The uncapped Jamie Dalrymple, in contrast, is just the ticket. A useful batsman, he also bowls neat off spin and fields like a tiger. Fletcher loved his nuggety attitude and intelligence when he made his debut for the England one-day side this season.

After the drawn first test against Pakistan at Lord's -- when Panesar notably failed to bowl Pakistan out on a fifth-day pitch -- Dalrymple was added to the England squad, fuelling suggestions that he might be preferred for the second.

The Barmy Army would have been furious if he had been.

They simply love Panesar, the first Sikh to play for England. He is cheered whenever he gets near the ball and sometimes, indeed, when he does not get near it at all.

"Monty, Monty, give us a wave," they chanted during the second test at Old Trafford. And he did, while managing to still look shy behind the camouflage of his bushy beard.

The Army, it seems, see something in Mudhsuden Singh Panesar, the 24-year-old from Luton's full name, that the coach does not.


Their vocal support is not based on ridicule, despite Monty's propensity to let the occasional ball between his legs or to swipe about hopefully with his bat. They think he is a rather special bowler who should be excused his other idiosyncrasies.

Fletcher must surely have come close to agreeing with them on Saturday when Monty, in his eighth England appearance, bamboozled such mighty batsmen as Mohammad Yousuf, Younis Khan and Inzamam-ul-Haq at Old Trafford on the way to test-best figures of five for 72.

"I just tried to stay patient and not get too carried away with the way the ball was turning and bouncing," Panesar told a news conference. "I tried to keep it simple rather than go for magic balls against Pakistan, since they are very good players of spin.

"I also sometimes tried to change my pace and trajectory so as not to turn the ball so much and try to get the ball to slide on for lbws. I may have been lucky to get Inzamam (caught off his bat, then the end of his boot) but I enjoyed that one most, since he's such a top player."

Simple it may have been but England, with apologies to the likes of Ashley Giles (who is currently injured but hoping for an Ashes recall later in the year), Robert Croft and Phil Tufnell and the rest, have not had a spinner able to give the ball such a tweak for years, a handicap which has consistently hampered their ambitions away from home.
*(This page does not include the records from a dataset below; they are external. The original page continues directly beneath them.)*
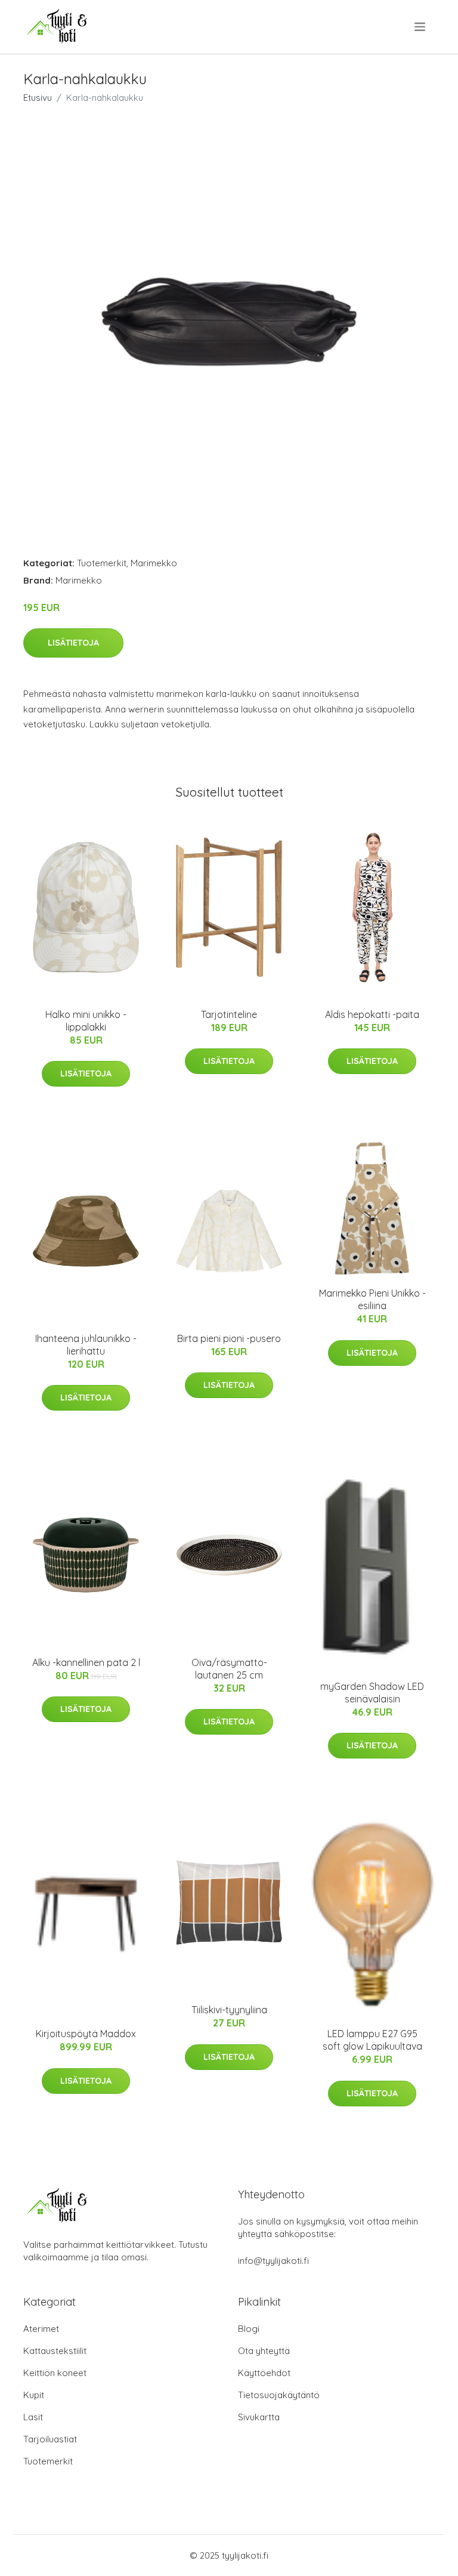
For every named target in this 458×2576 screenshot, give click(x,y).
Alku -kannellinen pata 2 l (86, 1662)
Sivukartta (259, 2417)
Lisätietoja (73, 642)
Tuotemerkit (101, 563)
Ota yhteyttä (264, 2350)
No Englishman, indeed, has bowled spin with such verve since the days of Phil Edmonds in the 1970s and 1980s and Panesar's performance on Saturday seemed particularly appropriate, 50 years to the week after Jim Laker took 19 wickets in a match against Australia on the same ground.
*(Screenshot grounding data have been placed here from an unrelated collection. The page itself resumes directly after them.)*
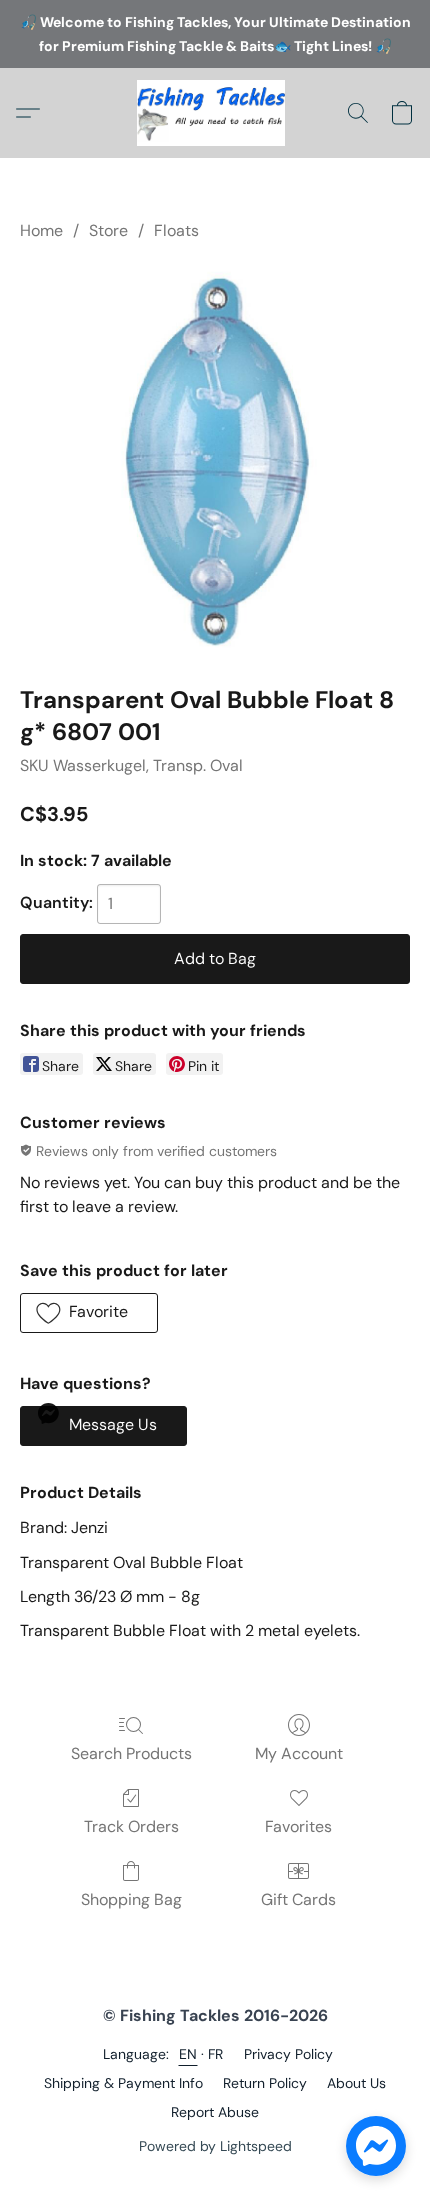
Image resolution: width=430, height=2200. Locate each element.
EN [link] (188, 2054)
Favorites (298, 1826)
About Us (356, 2083)
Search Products (131, 1753)
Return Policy (265, 2083)
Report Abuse (215, 2112)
Panesar was beaten to the man-of-the-match award by strike bowler Steve Harmison, who took 11 for 76 in the match compared to the spinner's eight for 93.

Harmison, though, only had words for praise for his co-conspirator in a match in which no other England bowler got a wicket in the home side's innings and 120-run win.

"A lot has been said and written about Monty but he was brilliant," Harmison said.

The Barmy Army would concur.

England's most colourful fans may be noisy and loud and lacking due respect at times. But they know a good bowler when they see one, even if the England coach remains on the fence.